(Data entries)
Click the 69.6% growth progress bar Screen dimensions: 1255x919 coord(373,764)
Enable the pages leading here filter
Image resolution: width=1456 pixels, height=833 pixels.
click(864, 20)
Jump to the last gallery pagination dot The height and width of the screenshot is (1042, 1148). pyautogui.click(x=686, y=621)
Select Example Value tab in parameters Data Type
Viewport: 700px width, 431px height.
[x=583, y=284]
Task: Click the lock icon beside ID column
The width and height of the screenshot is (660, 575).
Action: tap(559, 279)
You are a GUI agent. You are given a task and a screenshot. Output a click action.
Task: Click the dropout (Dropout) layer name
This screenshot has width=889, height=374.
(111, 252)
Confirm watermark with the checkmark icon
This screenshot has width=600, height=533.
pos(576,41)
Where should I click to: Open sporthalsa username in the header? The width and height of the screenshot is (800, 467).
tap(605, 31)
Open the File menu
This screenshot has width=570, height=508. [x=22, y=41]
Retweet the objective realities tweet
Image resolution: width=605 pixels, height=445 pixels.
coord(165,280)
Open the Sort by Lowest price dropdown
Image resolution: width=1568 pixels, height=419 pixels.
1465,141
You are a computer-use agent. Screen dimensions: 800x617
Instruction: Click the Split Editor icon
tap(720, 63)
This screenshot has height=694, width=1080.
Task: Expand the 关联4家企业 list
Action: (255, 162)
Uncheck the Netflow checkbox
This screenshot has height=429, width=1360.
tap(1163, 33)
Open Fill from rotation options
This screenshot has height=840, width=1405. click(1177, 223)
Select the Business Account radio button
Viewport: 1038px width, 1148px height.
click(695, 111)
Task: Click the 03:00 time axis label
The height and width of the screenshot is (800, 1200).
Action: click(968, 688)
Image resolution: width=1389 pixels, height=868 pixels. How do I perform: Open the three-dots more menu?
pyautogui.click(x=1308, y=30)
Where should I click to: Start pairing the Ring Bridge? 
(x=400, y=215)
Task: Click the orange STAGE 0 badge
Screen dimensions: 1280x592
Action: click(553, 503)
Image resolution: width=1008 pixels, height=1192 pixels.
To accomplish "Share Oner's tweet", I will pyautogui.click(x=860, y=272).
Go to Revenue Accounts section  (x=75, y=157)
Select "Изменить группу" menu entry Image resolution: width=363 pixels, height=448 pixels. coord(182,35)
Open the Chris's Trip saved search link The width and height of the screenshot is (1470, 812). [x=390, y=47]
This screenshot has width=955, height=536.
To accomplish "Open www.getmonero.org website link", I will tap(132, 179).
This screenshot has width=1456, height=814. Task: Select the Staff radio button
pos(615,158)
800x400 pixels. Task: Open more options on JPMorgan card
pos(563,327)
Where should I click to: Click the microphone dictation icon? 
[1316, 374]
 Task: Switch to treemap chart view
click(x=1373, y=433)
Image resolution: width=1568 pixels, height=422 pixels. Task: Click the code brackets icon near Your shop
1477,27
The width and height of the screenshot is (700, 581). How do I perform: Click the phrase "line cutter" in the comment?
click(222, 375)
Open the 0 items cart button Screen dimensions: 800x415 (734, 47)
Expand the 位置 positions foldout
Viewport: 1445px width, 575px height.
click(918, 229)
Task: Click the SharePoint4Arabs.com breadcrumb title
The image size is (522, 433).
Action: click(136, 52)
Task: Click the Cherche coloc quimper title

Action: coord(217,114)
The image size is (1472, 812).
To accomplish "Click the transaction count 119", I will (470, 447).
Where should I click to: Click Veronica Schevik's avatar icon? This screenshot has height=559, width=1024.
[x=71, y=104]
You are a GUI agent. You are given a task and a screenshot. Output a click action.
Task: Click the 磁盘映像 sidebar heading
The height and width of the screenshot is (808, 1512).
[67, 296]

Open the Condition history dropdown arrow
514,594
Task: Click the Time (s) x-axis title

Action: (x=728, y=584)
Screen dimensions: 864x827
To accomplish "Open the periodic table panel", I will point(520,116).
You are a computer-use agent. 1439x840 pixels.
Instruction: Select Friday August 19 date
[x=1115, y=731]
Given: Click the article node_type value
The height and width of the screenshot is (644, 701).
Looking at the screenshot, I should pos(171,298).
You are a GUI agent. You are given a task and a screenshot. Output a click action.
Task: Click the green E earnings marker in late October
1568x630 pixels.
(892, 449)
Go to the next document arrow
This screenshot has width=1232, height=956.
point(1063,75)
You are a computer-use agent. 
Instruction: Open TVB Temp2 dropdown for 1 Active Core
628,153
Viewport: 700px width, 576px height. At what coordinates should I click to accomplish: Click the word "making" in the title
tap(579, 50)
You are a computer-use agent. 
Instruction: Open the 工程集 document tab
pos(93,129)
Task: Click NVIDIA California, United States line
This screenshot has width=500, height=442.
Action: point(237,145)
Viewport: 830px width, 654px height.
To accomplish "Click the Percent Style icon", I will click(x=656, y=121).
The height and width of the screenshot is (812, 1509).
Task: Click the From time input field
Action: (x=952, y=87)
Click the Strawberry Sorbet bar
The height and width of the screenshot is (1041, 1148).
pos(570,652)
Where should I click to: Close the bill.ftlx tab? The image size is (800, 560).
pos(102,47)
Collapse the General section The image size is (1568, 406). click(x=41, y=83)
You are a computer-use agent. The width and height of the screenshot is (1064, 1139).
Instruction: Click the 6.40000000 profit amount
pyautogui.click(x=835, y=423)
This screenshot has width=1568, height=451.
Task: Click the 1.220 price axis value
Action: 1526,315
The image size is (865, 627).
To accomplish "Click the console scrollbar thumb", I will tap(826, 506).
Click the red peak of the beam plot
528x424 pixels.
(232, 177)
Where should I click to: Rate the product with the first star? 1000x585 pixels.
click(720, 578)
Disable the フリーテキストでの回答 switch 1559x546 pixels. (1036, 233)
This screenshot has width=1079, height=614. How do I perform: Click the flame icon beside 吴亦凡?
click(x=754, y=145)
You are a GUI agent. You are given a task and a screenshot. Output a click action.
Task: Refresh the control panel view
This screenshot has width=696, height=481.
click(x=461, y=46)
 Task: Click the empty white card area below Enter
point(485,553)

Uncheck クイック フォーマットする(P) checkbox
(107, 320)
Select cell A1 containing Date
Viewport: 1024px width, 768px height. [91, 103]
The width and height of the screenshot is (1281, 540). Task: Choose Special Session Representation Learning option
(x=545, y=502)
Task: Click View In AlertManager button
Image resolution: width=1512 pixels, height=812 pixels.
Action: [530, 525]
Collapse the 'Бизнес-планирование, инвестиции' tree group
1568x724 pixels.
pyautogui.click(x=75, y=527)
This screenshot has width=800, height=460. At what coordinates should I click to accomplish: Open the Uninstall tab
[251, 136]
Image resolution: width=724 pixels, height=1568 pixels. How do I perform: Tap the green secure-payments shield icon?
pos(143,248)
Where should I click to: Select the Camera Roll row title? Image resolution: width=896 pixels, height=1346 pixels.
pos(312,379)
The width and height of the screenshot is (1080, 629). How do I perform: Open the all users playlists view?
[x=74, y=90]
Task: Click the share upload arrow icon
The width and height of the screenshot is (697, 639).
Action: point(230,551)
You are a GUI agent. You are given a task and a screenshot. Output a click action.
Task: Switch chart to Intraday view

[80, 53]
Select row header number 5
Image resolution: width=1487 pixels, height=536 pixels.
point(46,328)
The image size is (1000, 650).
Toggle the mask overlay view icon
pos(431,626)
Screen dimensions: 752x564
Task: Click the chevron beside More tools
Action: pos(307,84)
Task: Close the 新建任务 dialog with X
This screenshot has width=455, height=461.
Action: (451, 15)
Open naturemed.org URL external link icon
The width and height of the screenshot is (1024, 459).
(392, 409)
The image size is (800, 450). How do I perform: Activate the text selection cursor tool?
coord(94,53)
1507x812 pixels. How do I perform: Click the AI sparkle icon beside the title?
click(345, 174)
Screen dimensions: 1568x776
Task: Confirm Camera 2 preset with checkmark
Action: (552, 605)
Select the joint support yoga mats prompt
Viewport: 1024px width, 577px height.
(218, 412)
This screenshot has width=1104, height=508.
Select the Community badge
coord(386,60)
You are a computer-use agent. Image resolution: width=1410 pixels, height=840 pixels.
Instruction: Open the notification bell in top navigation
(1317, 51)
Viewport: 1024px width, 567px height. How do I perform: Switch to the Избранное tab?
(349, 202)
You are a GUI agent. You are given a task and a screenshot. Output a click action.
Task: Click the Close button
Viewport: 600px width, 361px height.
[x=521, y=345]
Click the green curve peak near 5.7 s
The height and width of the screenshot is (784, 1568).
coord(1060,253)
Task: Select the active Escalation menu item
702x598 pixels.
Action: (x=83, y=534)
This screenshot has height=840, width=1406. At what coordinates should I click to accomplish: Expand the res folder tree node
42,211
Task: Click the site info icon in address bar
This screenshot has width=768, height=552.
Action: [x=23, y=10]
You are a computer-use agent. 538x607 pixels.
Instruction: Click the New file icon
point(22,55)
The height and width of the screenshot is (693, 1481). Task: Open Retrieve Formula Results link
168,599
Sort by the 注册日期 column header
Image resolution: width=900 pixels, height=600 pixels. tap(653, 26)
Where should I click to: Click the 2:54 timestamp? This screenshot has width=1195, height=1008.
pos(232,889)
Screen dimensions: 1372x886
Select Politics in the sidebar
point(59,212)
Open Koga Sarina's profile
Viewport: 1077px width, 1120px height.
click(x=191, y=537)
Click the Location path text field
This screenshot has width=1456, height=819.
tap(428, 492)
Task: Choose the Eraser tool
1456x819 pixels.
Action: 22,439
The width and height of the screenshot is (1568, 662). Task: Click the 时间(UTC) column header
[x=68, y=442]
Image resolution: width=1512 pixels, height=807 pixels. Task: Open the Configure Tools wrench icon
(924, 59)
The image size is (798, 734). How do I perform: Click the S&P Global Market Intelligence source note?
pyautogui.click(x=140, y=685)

#### Work to be completed
Substitute "screen capture" for "screenshot" in the lines from the first one through the line holding "Action: tap(559, 279)", inclusive. Leave everything else in those lines unchanged.

#### Exercise answer
Click the 69.6% growth progress bar Screen dimensions: 1255x919 coord(373,764)
Enable the pages leading here filter
Image resolution: width=1456 pixels, height=833 pixels.
click(864, 20)
Jump to the last gallery pagination dot The height and width of the screen capture is (1042, 1148). pyautogui.click(x=686, y=621)
Select Example Value tab in parameters Data Type
Viewport: 700px width, 431px height.
[x=583, y=284]
Task: Click the lock icon beside ID column
The width and height of the screen capture is (660, 575).
Action: tap(559, 279)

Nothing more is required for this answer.